While meeting with lawmakers in the Capitol, I heard male lawmakers say things like “who can think with the shrill voices chanting in the halls?” and “are the cheerleaders still here?” These comments were usually accompanied by an eyeroll or a dismissive hand gesture. I was laughed at, called “honey,” handed a 4-inch-thick state budget binder and asked, “now do you think you could understand all that?”


During these days at the Capitol complex, I caught myself thinking a lot about those boys at the gym who all those years ago tried to dismiss my power by labeling it hillbilly strength.


The lawmakers in our state capital tried to laugh away the outrage of West Virginia’s teachers; they tried to dismiss us as hysterical, tried to make us think we couldn’t possibly understand the nuances of running state government. Just like those boys all those years ago couldn’t understand how I could possibly be as strong or stronger than girls from other places, our own lawmakers tried to diminish and dismiss the power of West Virginia’s educators.


But what I’ve learned since that day at the gym all those years ago is that hillbilly strength is in fact real, but it has nothing to do with some strange physical quality that we’ve developed from scratching a tough living out of the mountains. A lot of folks from this region are physically strong and we are tough, but hillbilly strength has nothing to do with actual physical prowess. Hillbilly strength is what we’ve developed from years of pushing back against oppression and extraction. It’s the power to know that even when there are a multitude of odds stacked against you, you have fortitude to push on and persevere.


Pressure and perseverance won education workers in West Virginia a victory in 2018, though there still is not a permanent funding source for PEIA, our health insurance provider. A second work action in February 2019 was necessary to stop a harmful school privatization bill, and the fight for what public schools and education workers in West Virginia continues.


West Virginia’s teachers stand poised and ready to continue fighting for the soul of public education in this state.

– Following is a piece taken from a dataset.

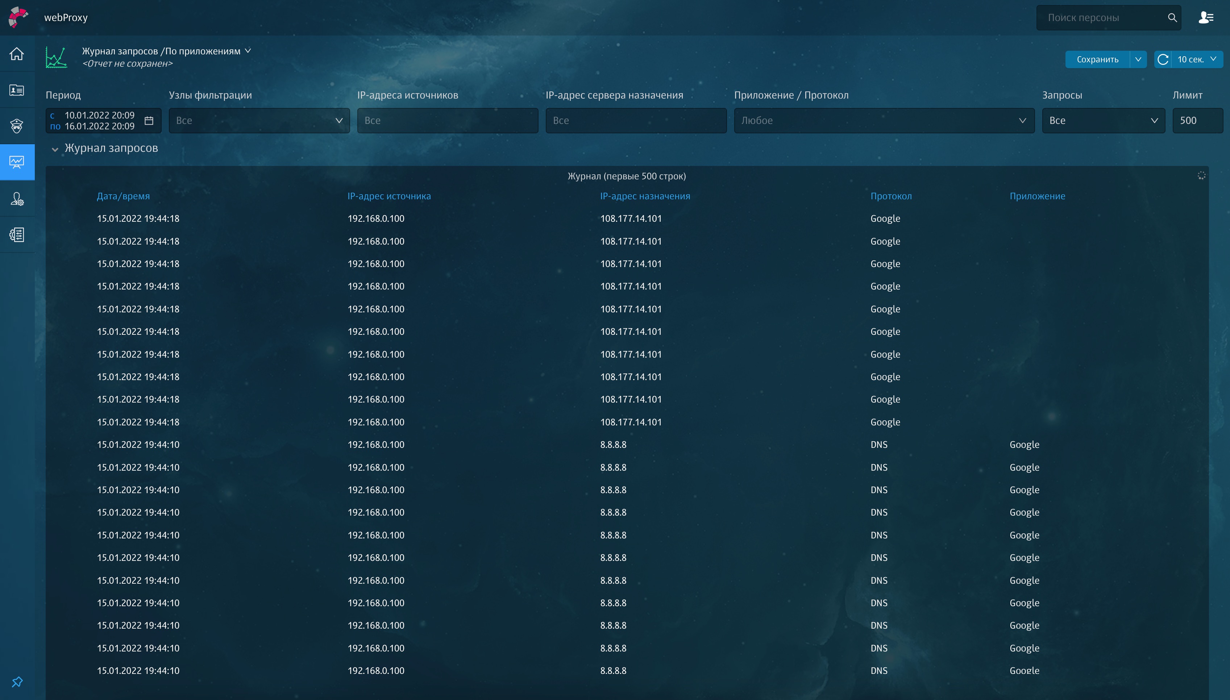Click the source IP addresses input field

[x=447, y=121]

In the last two years, I’ve talked to a lot of folks who are having a hard time figuring out “how this could happen in a place like West Virginia”—how West Virginia could become a beacon for resistance and social justice. I’ve seen the West Virginia educators' movement explained by attributing it to good organizing, Bernie Sanders, Donald Trump, Black Lives Matter, the woman’s movement, historical inspiration, our deep history of coal and labor resistance—and all this is both true and untrue.


But I also have my own answer.


I was at an academic conference a few months after the 2018 work action ended when I was asked, not for the first time how "something like this happen in a place like West Virginia?” I smiled at the well-meaning older gentleman who was looking at me so quizzically, a professor at a prestigious school in the North-east, rolled my shoulders, flexed my forearms, clapped him on the shoulder, and smiled.


“Hillbilly strength,” I replied, and I left him to figure out for himself just exactly what that means.